*Exercices à résoudre*:
1. D'après le texte proposé, que représente le fait de renoncer avant même d'avoir essayé ?
2. Recopiez fidèlement le passage du texte proposé qui va de « Croire, ne pas » jusqu'à « à les réaliser. » inclus.

Croire, ne pas croire et le défi à la raison
Voici deux exercices. Vous ne devriez pas vous y livrer mais simplement les imaginer car il est très peu probable que vous réussissiez à les réaliser.
D’une part, voici que l’on vous propose de peindre un splendide paysage, avec ses montagnes, ses forêts et la lumière du soleil vernal sous les arbres. Pour ce faire, vous devez tracer chacune de vos lignes au hasard et colorer les coins de votre dessin comme viennent les couleurs dans votre main.
D’autre part, voilà que l’on vous suggère de composer un merveilleux poème dont les vers raviront les oreilles et les cœurs. Là encore, vous devrez vous abandonner au hasard et vous contenter de placer des mots à la suite des autres au gré de ce que vous indique un tirage au sort.
Echouer à l’un ou l’autre de ces deux exercices ne contient aucun des éléments de la honte. Renoncer avant même d’avoir essayé n’est pas une lâcheté mais au contraire, une sagesse. Vouloir à tout prix y parvenir ne pourrait être que le fruit, soit d’une irrationalité profonde, soit d’une certaine dose d’orgueil, bien qu’il soit en réalité probable que ces deux raisons se cumulent.

(Extraits d'une source de données)
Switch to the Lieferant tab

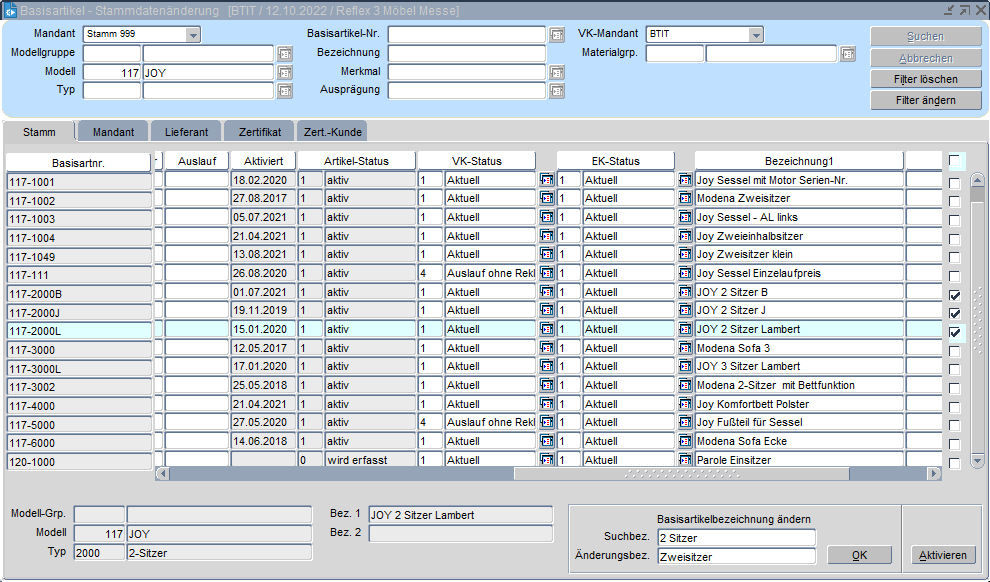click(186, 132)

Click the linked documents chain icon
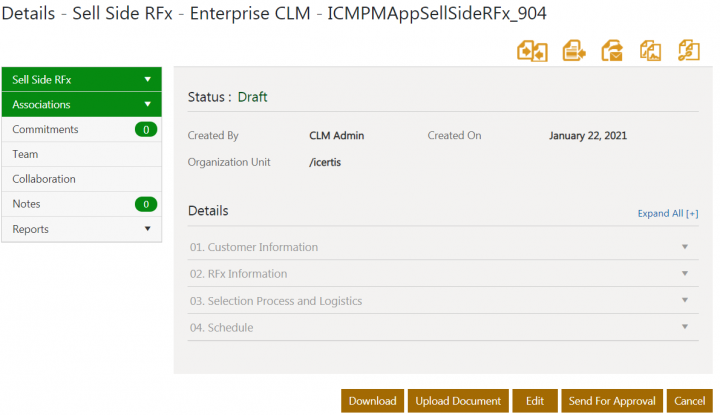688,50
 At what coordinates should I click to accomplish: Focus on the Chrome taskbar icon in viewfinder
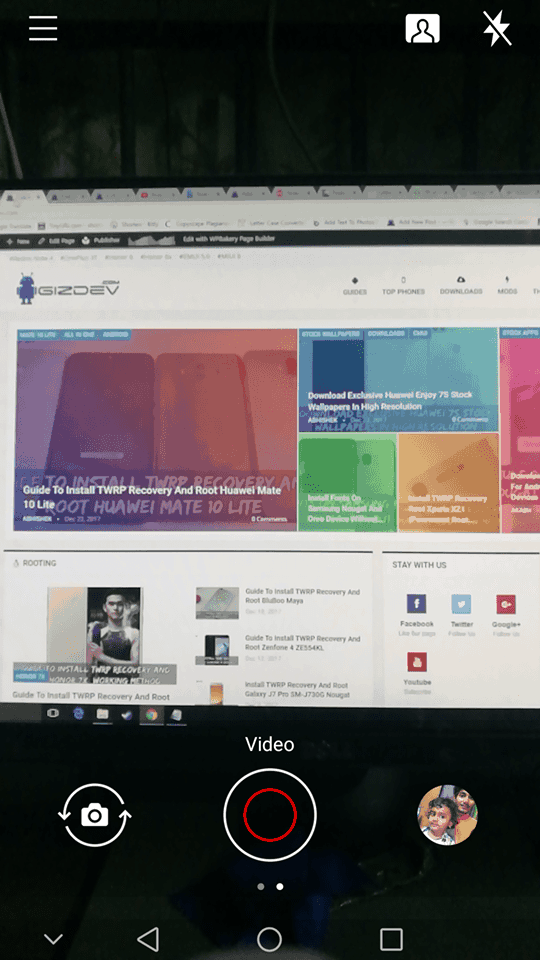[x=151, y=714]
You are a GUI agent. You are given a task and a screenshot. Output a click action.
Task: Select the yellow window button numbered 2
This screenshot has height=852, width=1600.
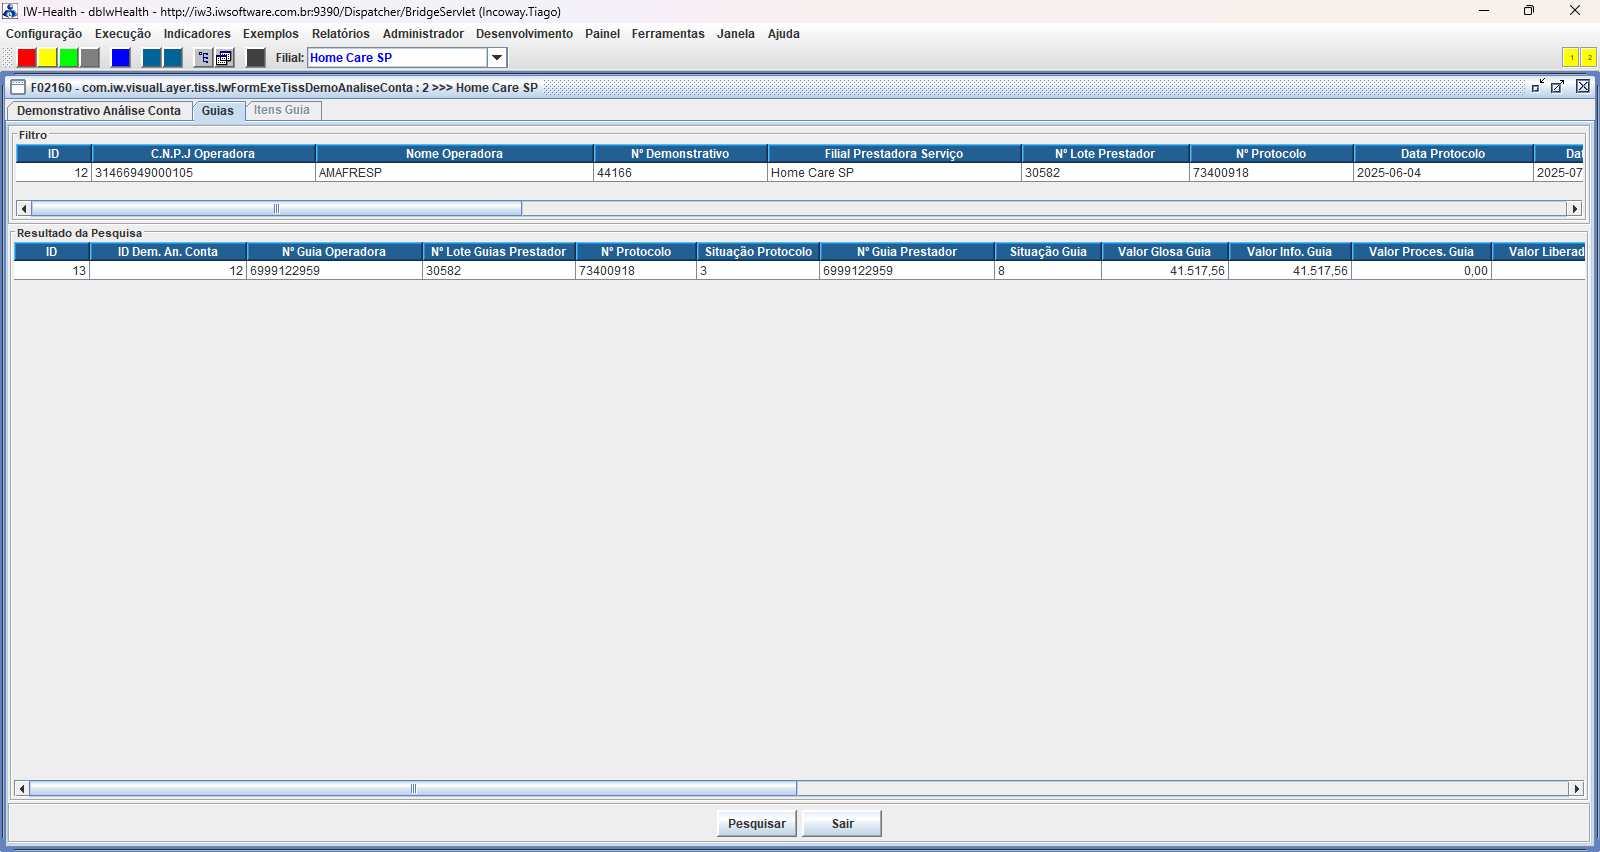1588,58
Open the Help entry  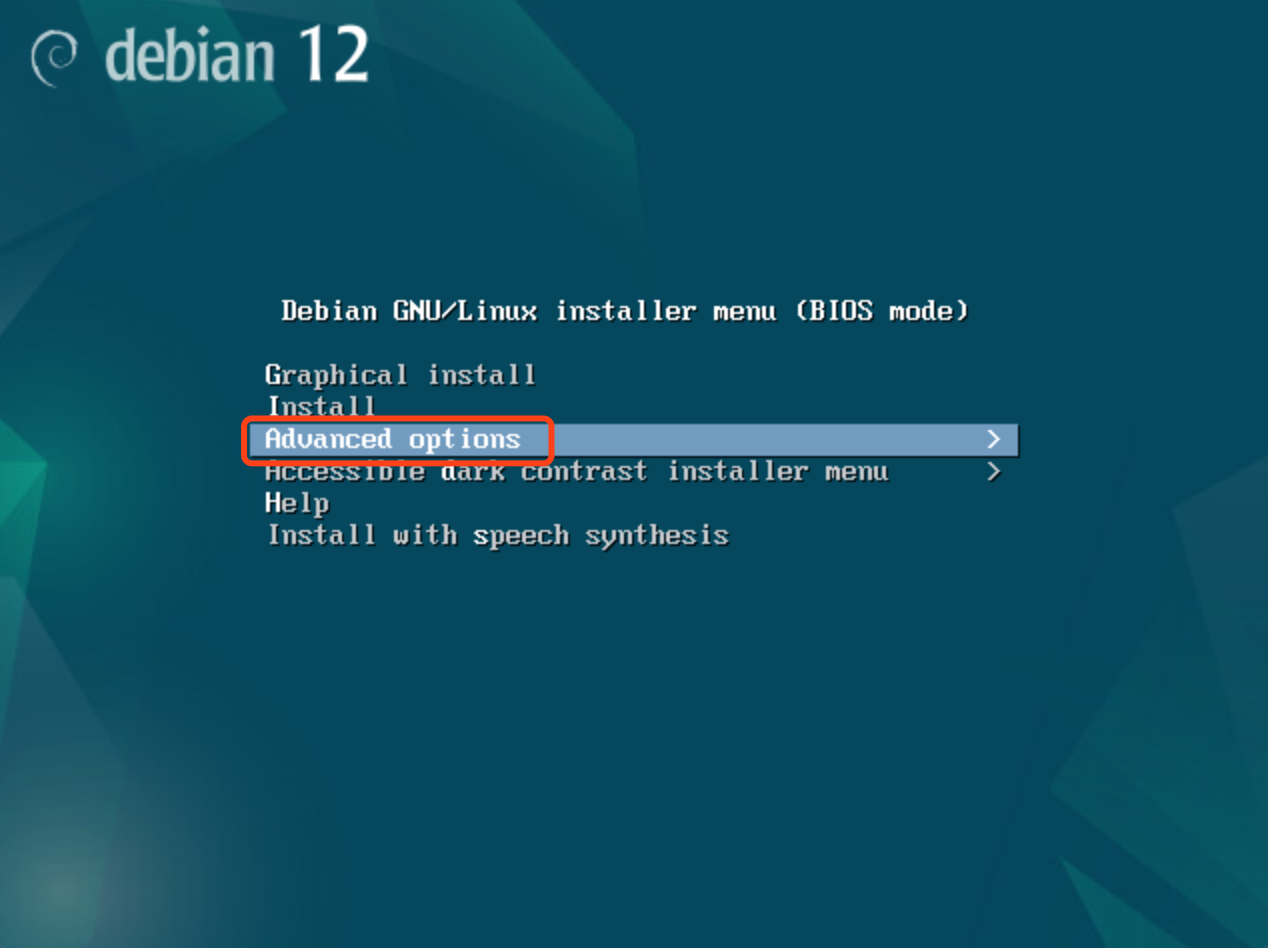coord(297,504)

*Corrigé des exercices*:
1. Ce n'est pas une lâcheté mais, au contraire, une sagesse.

2.
Croire, ne pas croire et le défi à la raison
Voici deux exercices. Vous ne devriez pas vous y livrer mais simplement les imaginer car il est très peu probable que vous réussissiez à les réaliser.